Estimating the risk of incident SARS-CoV-2 infection among healthcare workers in quarantine hospitals: The Egyptian example

Source avec lien : Scientific Reports, 12(1). 10.1038/s41598-022-23428-x

En réponse à l’épidémie de COVID-19, l’Égypte a mis en place un modèle de soins unique basé sur des hôpitaux de quarantaine où seuls les patients confirmés atteints de COVID-19 et référés de l’extérieur étaient admis, et où les travailleurs de la santé résidaient en permanence pendant des quarts de travail d’une à deux semaines. À l’aide d’un modèle mathématique tenant compte des taux de faux négatifs des tests RT-PCR, nous avons calculé le taux d’incidence de l’infection par le SRAS-CoV-2 chez les travailleurs de la santé, tout en dévoilant la proportion d’infections non diagnostiquées malgré les tests de routine.

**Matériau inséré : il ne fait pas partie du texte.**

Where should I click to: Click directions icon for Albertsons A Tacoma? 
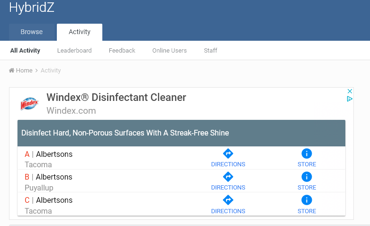[x=228, y=154]
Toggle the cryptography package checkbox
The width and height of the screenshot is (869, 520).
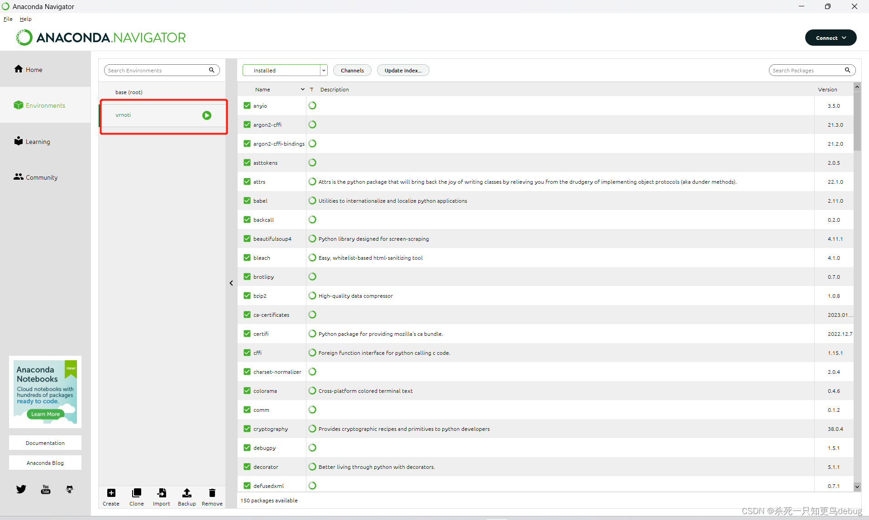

In response to the COVID-19 epidemic, Egypt established a unique care model based on quarantine hospitals where only externally-referred confirmed COVID-19 patients were admitted, and healthcare workers resided continuously over 1- to 2-week working shifts. Using a mathematical model accounting for the false-negative rates of RT-PCR tests, we computed the incidence rate of SARS-CoV-2 infection among HCWs, while unveiling the proportion of infections remaining undiagnosed despite routine testing. We relied on longitudinal data, including results of routine RT-PCR tests, collected within three Egyptian quarantine hospitals. We estimated an incidence rate (per 100 person-day, PD) of 1.05 (95% CrI 0.58–1.65) at Hospital 1, 1.92 (95% CrI 0.93–3.28) at Hospital 2 and 7.62 (95% CrI 3.47–13.70) at Hospital 3. We found that the risk for an HCW to be infected during a working shift lay within the range of risk levels previously documented in standard healthcare settings for Hospitals 1–2, whereas it was > threefold higher for Hospital 3. This large variation suggests that HCWs from quarantine hospitals may face a high occupational risk of infection, but that, with sufficient infection control measures, this risk can be brought down to levels similar to those observed in standard healthcare settings.